THE TASK: In the entries below, find the line with "You are a computer-use agent.", then set it down exactly along with each line after it to the end, skipping any pictures.

RECORDS SUPPLIED:

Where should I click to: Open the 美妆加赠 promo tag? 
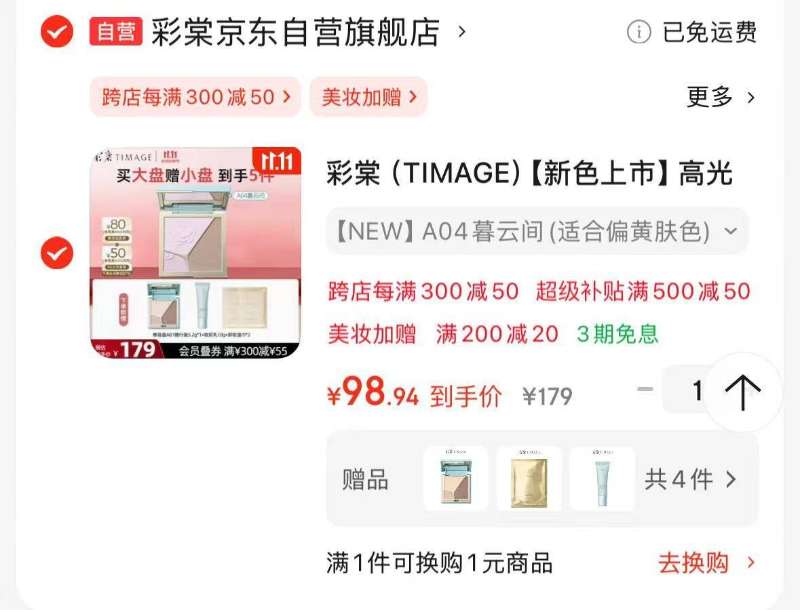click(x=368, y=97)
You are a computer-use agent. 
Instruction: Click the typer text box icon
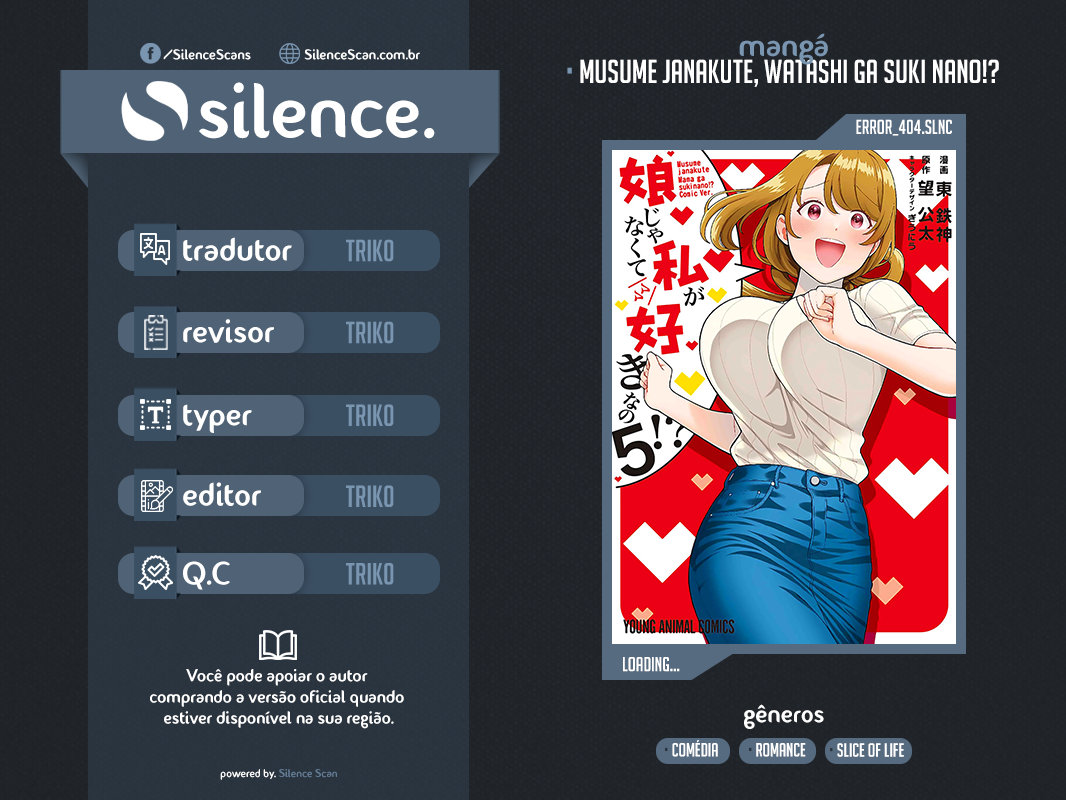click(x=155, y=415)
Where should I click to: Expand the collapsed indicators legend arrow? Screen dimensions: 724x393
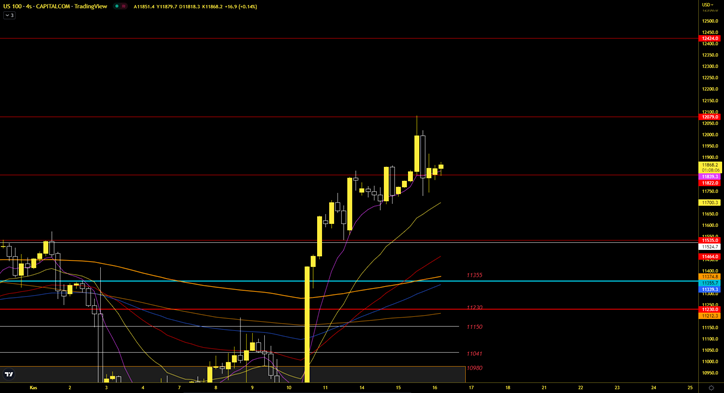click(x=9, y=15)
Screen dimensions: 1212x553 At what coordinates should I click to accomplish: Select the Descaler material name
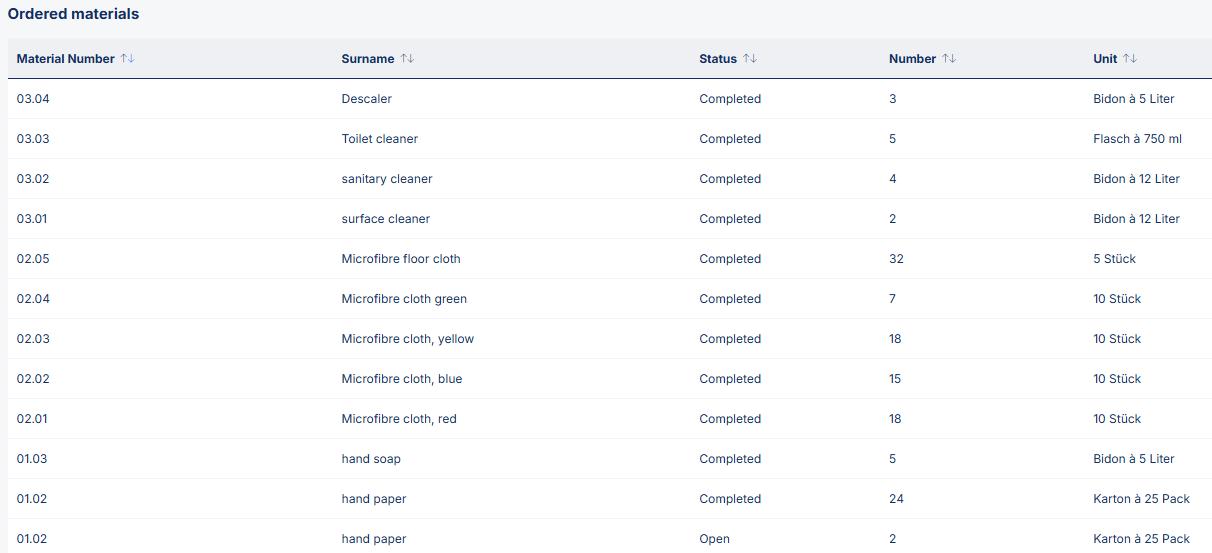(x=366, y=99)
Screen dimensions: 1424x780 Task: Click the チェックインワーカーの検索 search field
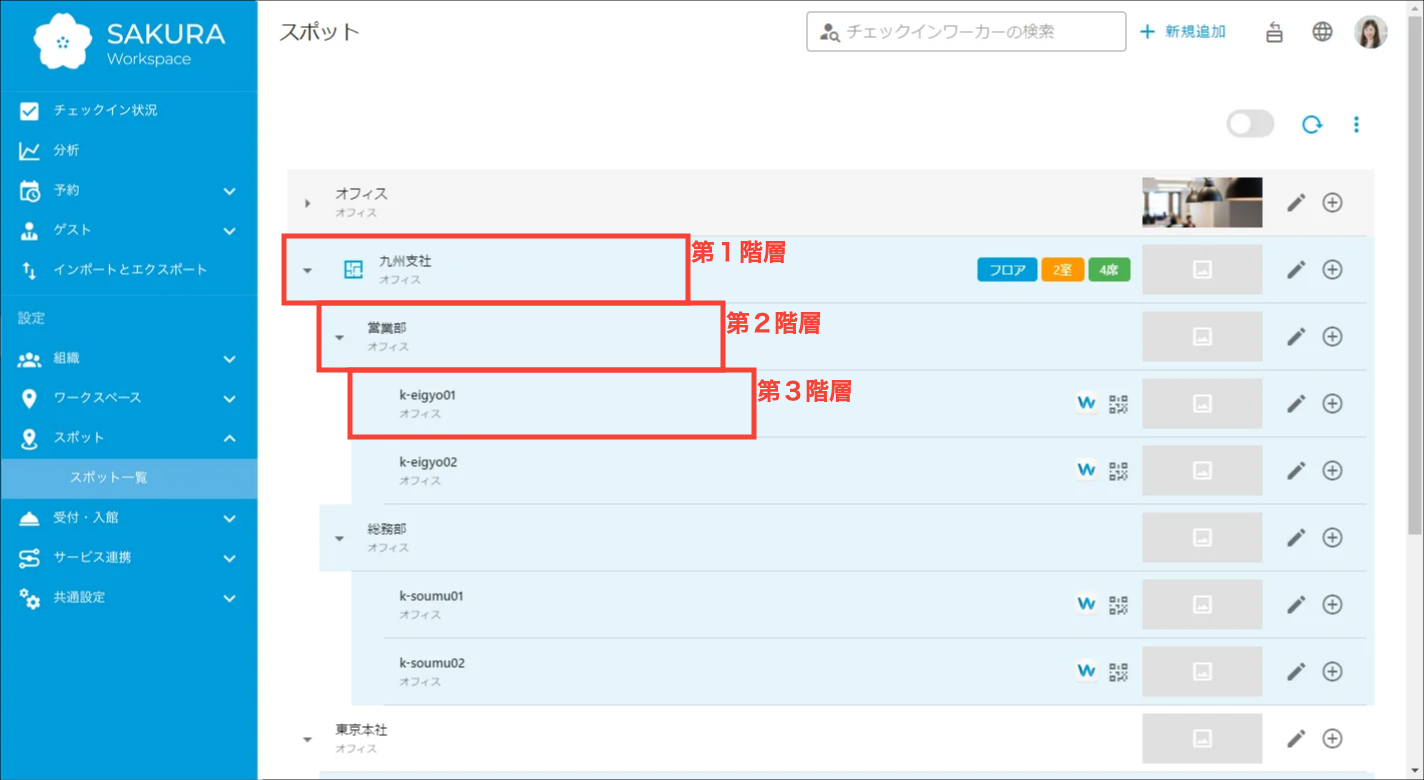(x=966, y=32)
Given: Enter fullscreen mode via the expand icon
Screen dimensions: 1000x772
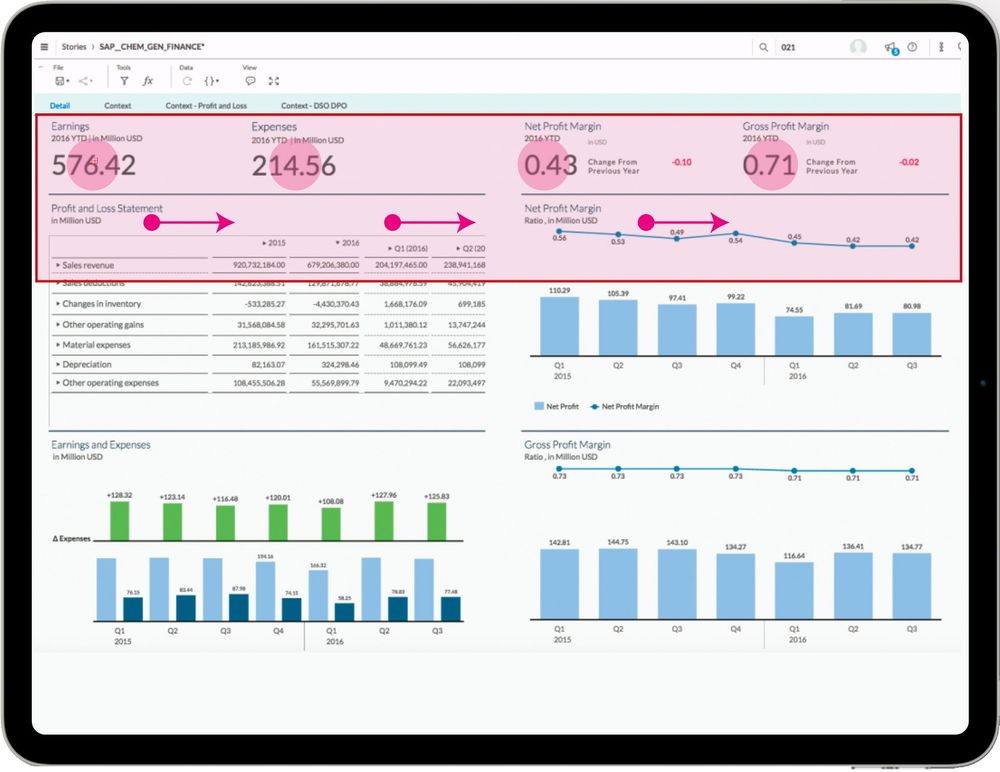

RESULT OF THE TASK:
You are a computer-use agent. 
Instruction: Click the typer text box icon
click(x=155, y=415)
Where should I click to: Expand the collapsed indicators legend arrow? Screen dimensions: 724x393
click(x=9, y=15)
Screen dimensions: 1212x553 At what coordinates should I click to accomplish: Select the Descaler material name
(x=366, y=99)
Screen dimensions: 1424x780 Task: Click the チェックインワーカーの検索 search field
(x=966, y=32)
Given: Enter fullscreen mode via the expand icon
Screen dimensions: 1000x772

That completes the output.